Ich freue mich, wenn ihr mir Rückmeldungen zu den Artikel und der grundsätzlichen Idee gibt. Denkt daran: Was in der Kommentarspalte steht, bleibt auch für die Nachwelt erhalten.

"Ich möchte damit keineswegs Menschen oder deren Abschluss abwerten und finde die Möglichkeit eines Quereinstiegs super. Aber für mich steckt hinter dieser Regelung kein Sinn."

Kein Vorbereitungsdienst mit falschem Abschluss

16.12.2023

"Das ist Deutschland. Ein Land, dass es sich leisten kann, gute Mitarbeiter:innen in regelmäßigen Abständen zu entlassen, den Lehrermangel weg zu definieren."

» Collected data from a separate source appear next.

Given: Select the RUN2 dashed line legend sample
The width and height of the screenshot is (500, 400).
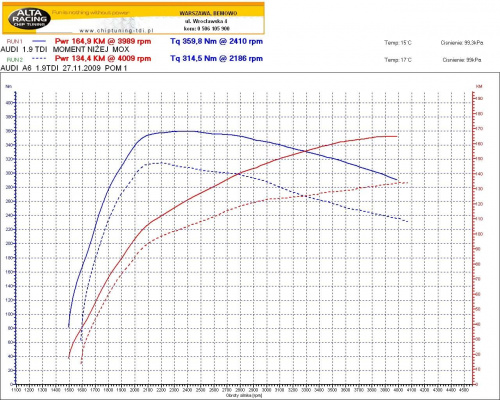Looking at the screenshot, I should click(40, 58).
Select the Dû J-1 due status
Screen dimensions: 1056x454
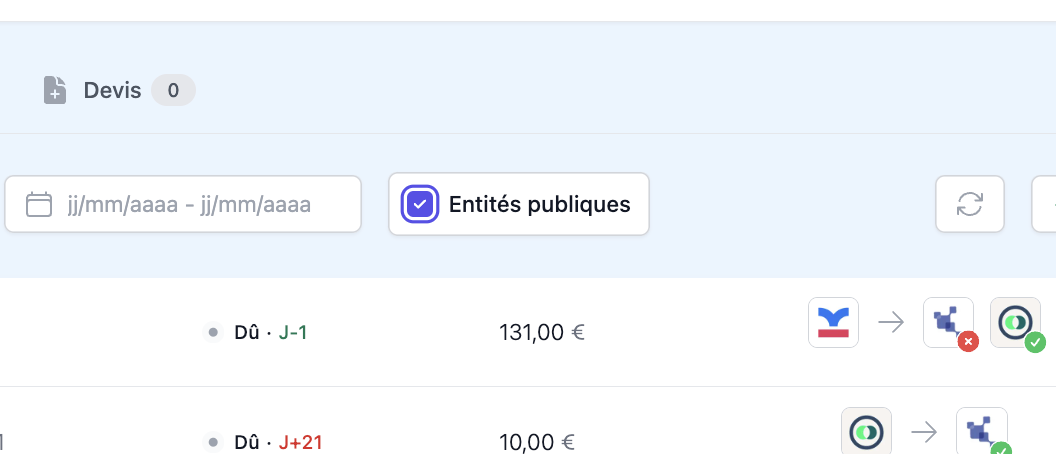[270, 332]
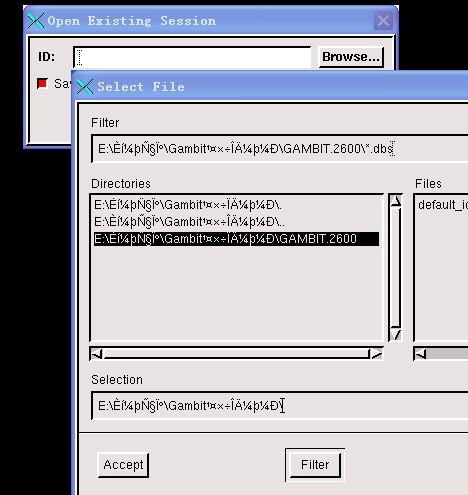
Task: Click the down arrow of Directories vertical scrollbar
Action: [396, 334]
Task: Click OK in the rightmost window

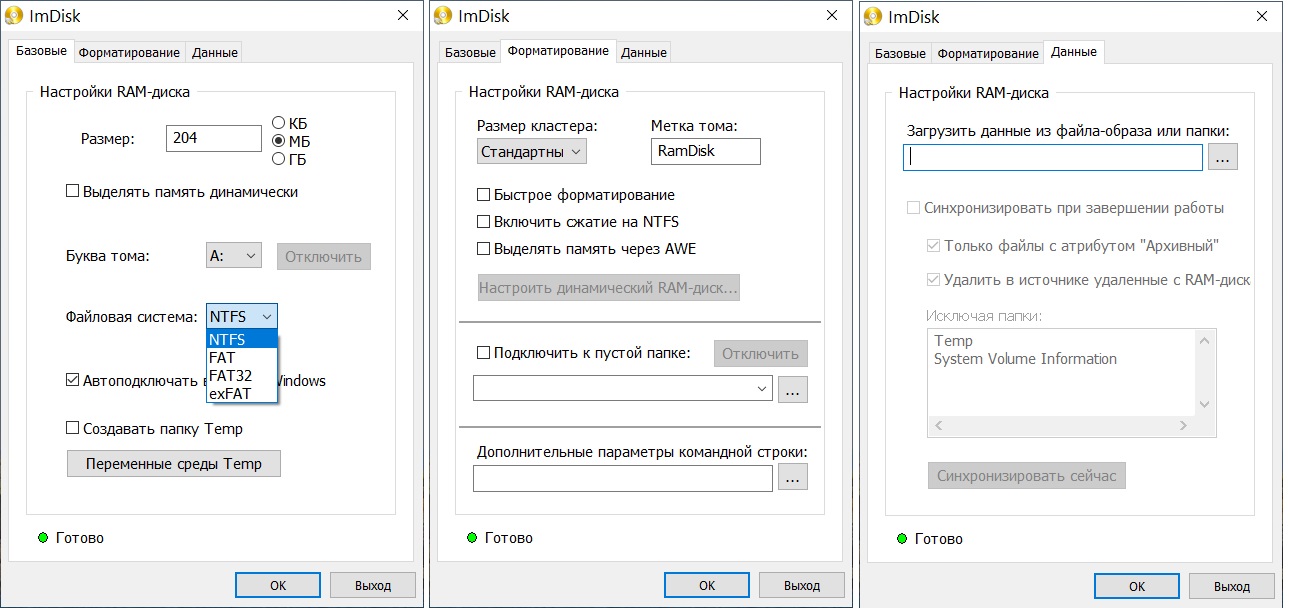Action: (x=1136, y=586)
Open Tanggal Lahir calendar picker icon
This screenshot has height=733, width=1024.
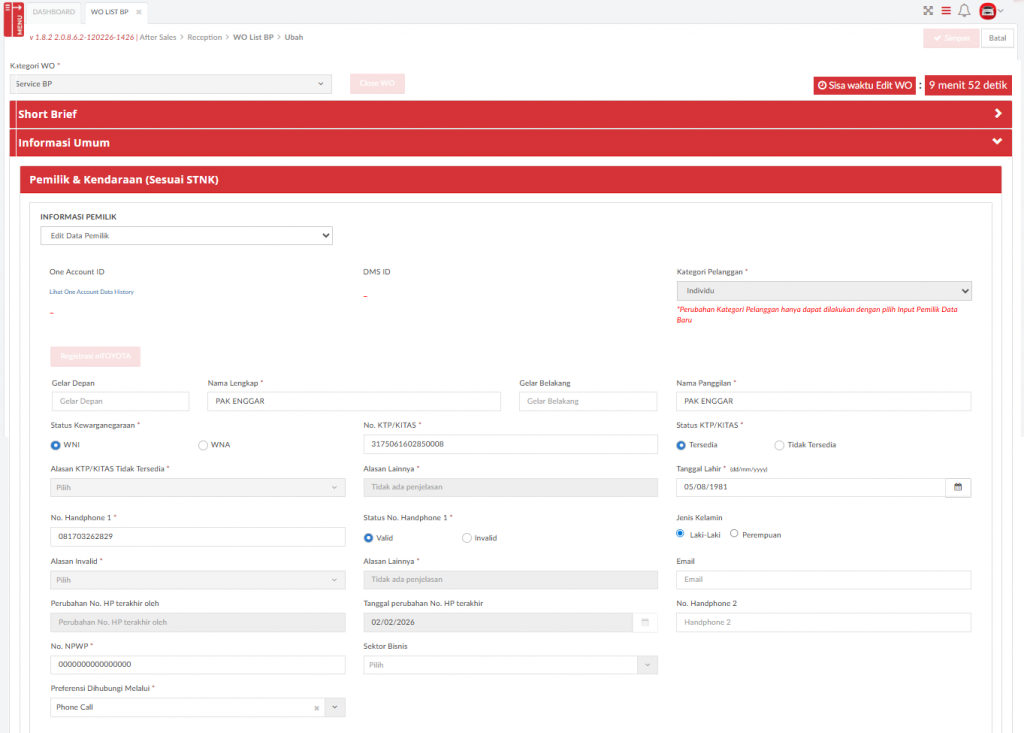957,487
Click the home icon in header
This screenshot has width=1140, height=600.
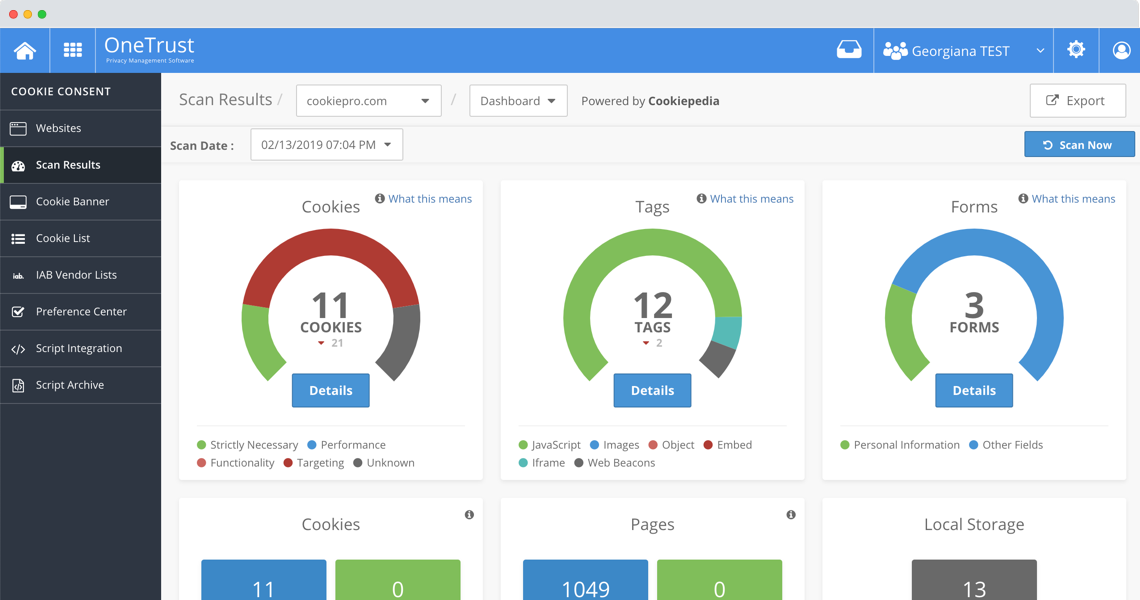pyautogui.click(x=25, y=50)
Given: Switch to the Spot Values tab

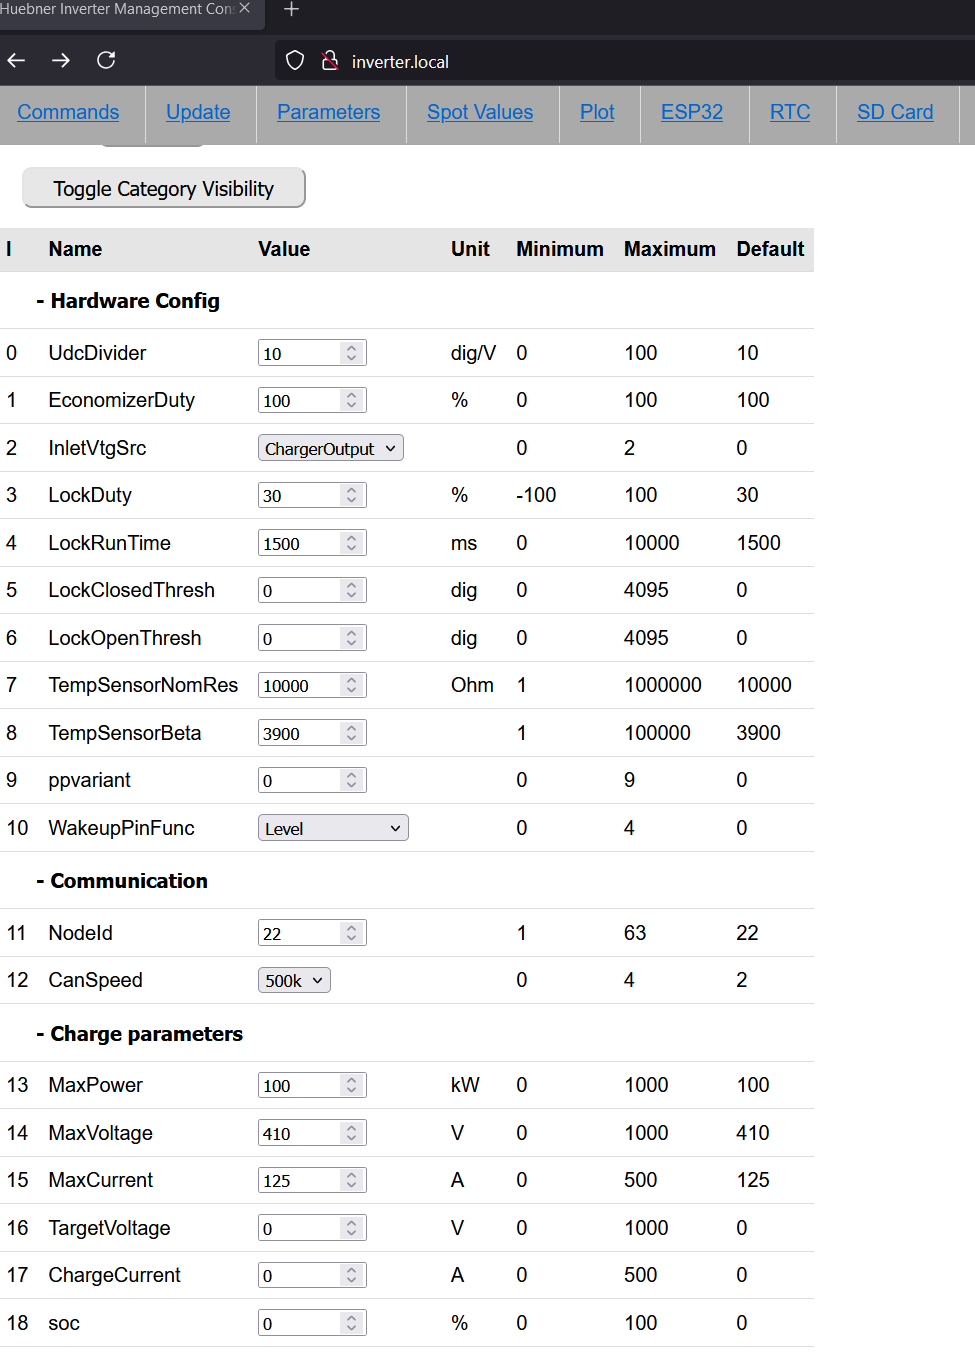Looking at the screenshot, I should (480, 113).

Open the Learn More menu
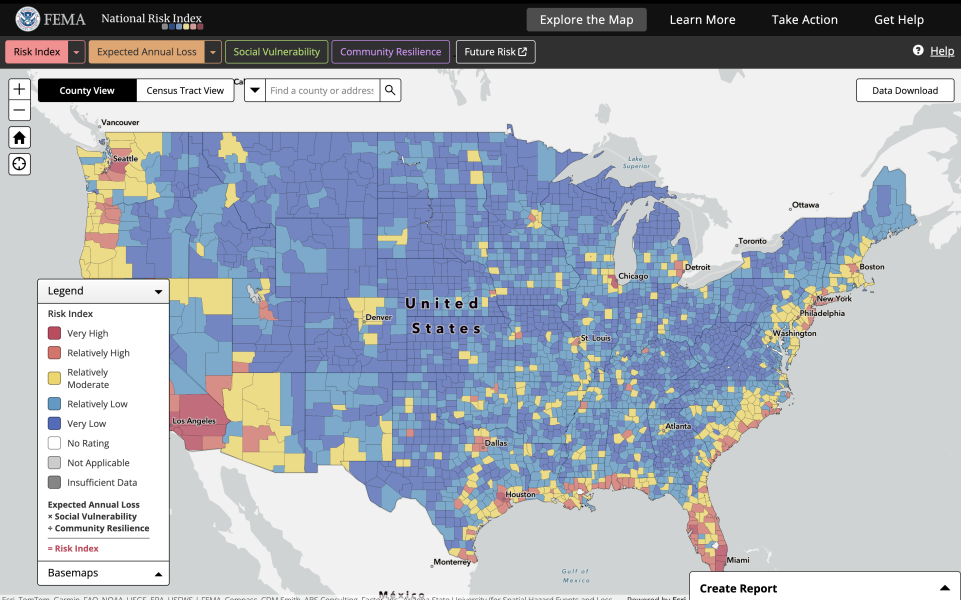[702, 19]
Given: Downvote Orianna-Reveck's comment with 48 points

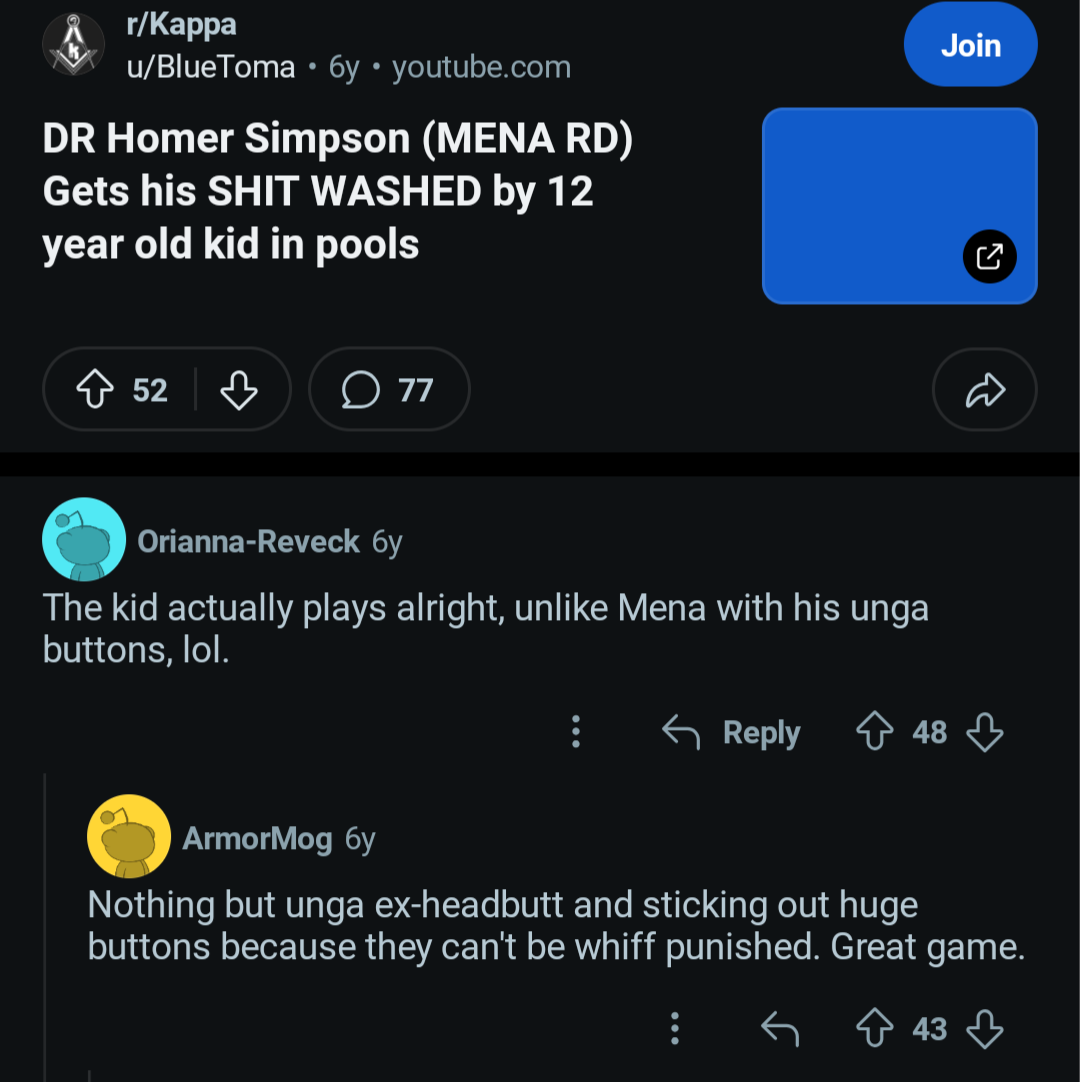Looking at the screenshot, I should (x=984, y=732).
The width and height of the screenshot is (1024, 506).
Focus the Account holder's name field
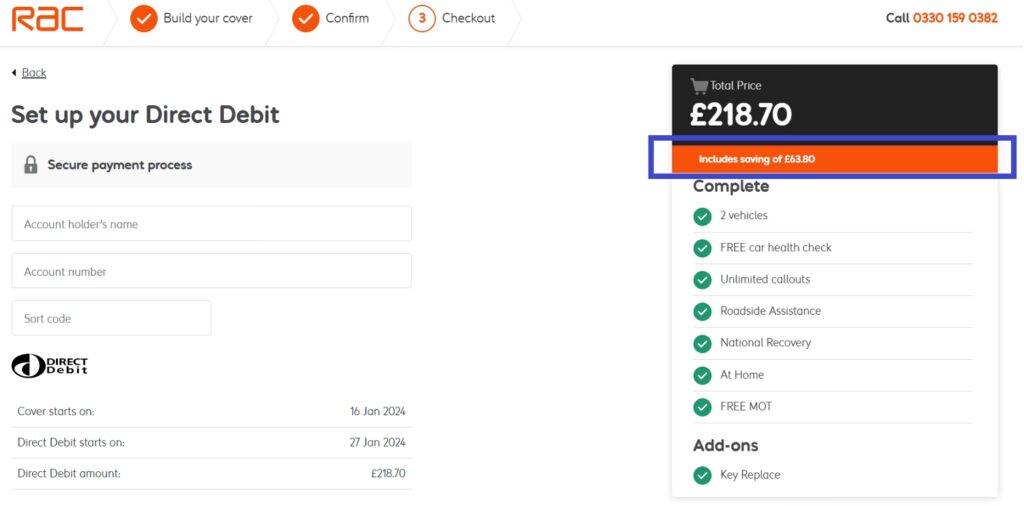click(x=211, y=224)
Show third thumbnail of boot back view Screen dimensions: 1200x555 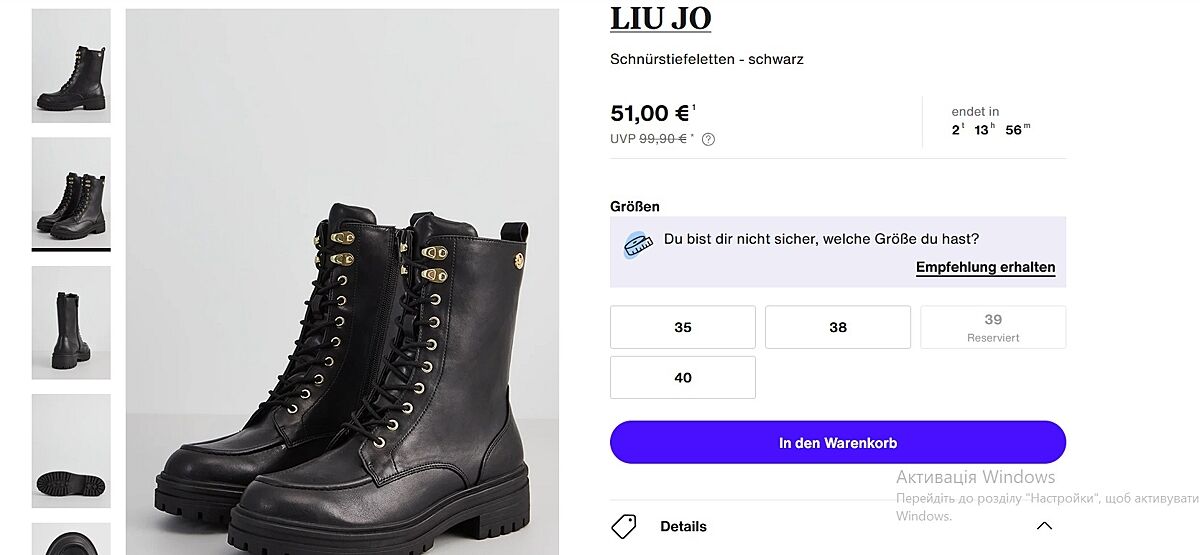coord(71,322)
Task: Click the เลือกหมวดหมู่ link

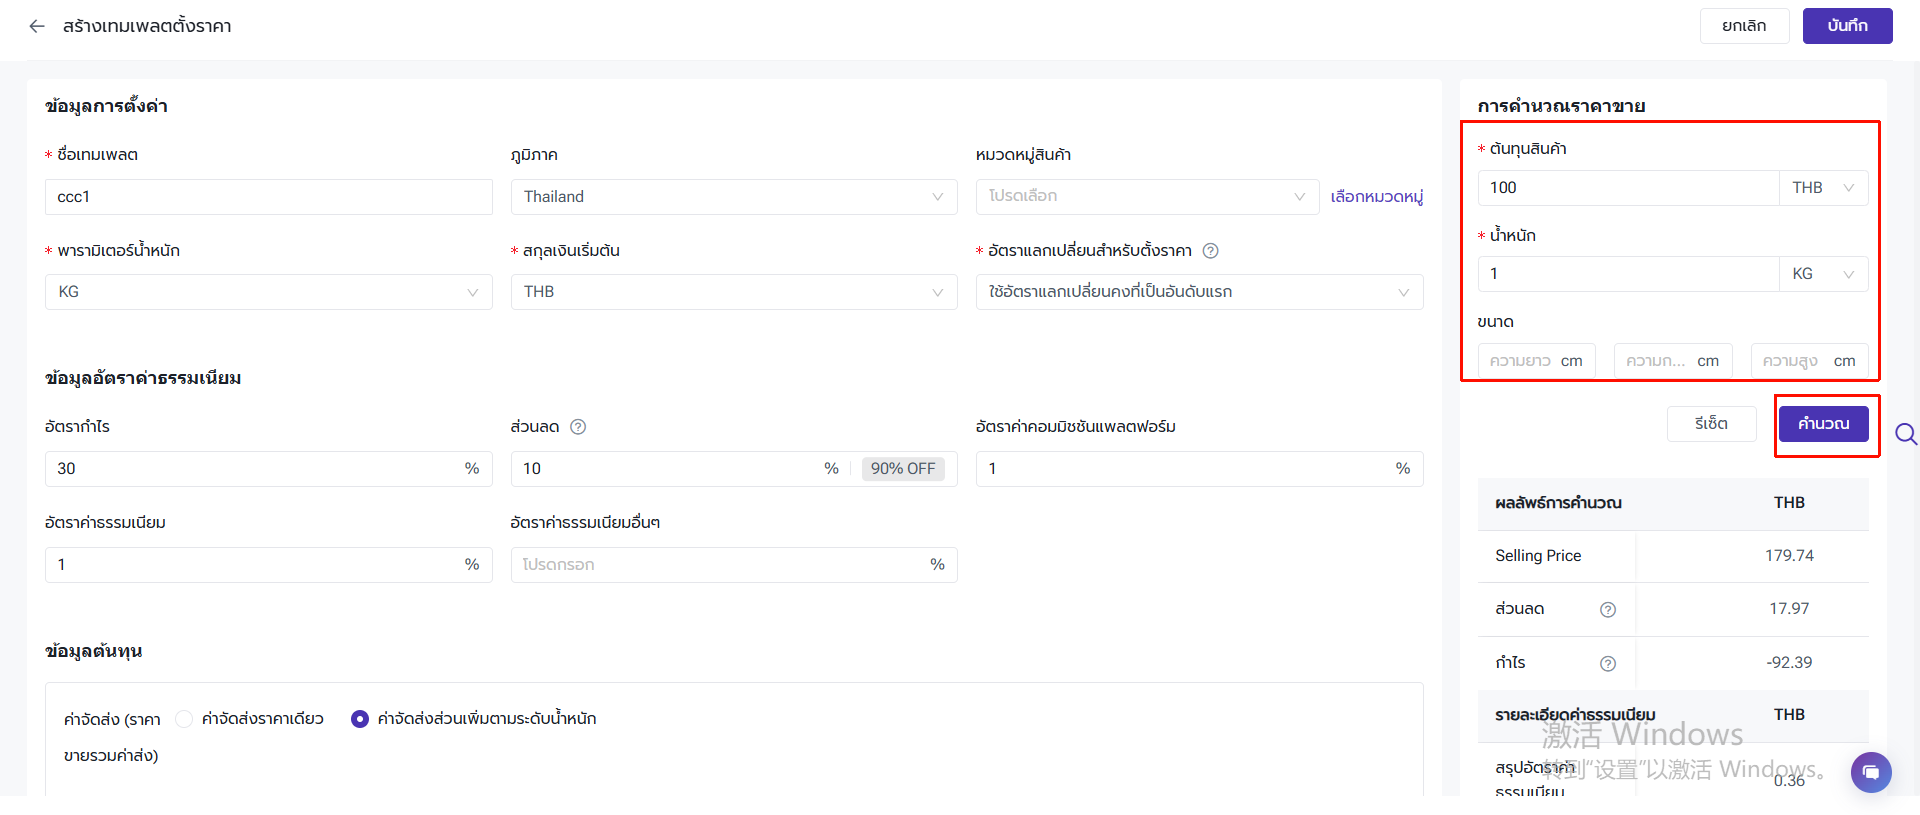Action: tap(1376, 197)
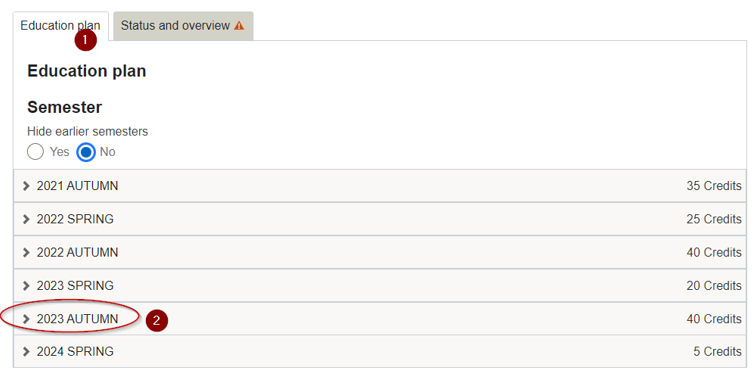Viewport: 755px width, 377px height.
Task: Click the chevron icon beside 2021 AUTUMN
Action: tap(26, 186)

Erstmal möchte ich mich vorstellen: Mein Name ist XXX, ich bin XXX Jahre alt und arbeite zur Zeit als Lehrkraft an einer Haupt- und Realschule in XXX. Ich liebe meinen Job. Ich gehe — trotz vieler Dinge, die einfach schief laufen — gerne zur Arbeit. 2017 habe ich angefangen, Germanistik und Amerikanistik/Anglistik auf Gymnasiallehramt in Mainz zu studieren und bin nun dabei, meine Masterarbeit zu schreiben. 2019 habe ich das erste Mal angefangen, als TVH Kraft an einer Grundschule zu arbeiten, musste seit dem fast jährlich die Schule wechseln, da meine Verträge aus (sehr sinnfreien) Gründen nicht verlängert werden konnten. Im Endeffekt bin ich aber auch sehr froh darüber, denn sonst wäre ich jetzt nicht da, wo ich gerade bin. Ich arbeite zur Zeit in Vollzeit und habe schon ein Jahr lang eine eigene Klasse geleitet. Und weißt du was? Ich möchte nicht „eingebildet“ oder „abgehoben“ klingen und es hat auch lange Zeit gebraucht, bis ich mir das selbst stolz eingestehen konnte, ohne mich dafür zu schämen, so über mich selbst zu sprechen. Ich mache einen super Job. Ich merke es täglich, bekomme es nicht nur von Kollegen rückgemeldet, sondern von den wichtigsten Akteuren im Kontext Schule: den Schülerinnen und Schülern.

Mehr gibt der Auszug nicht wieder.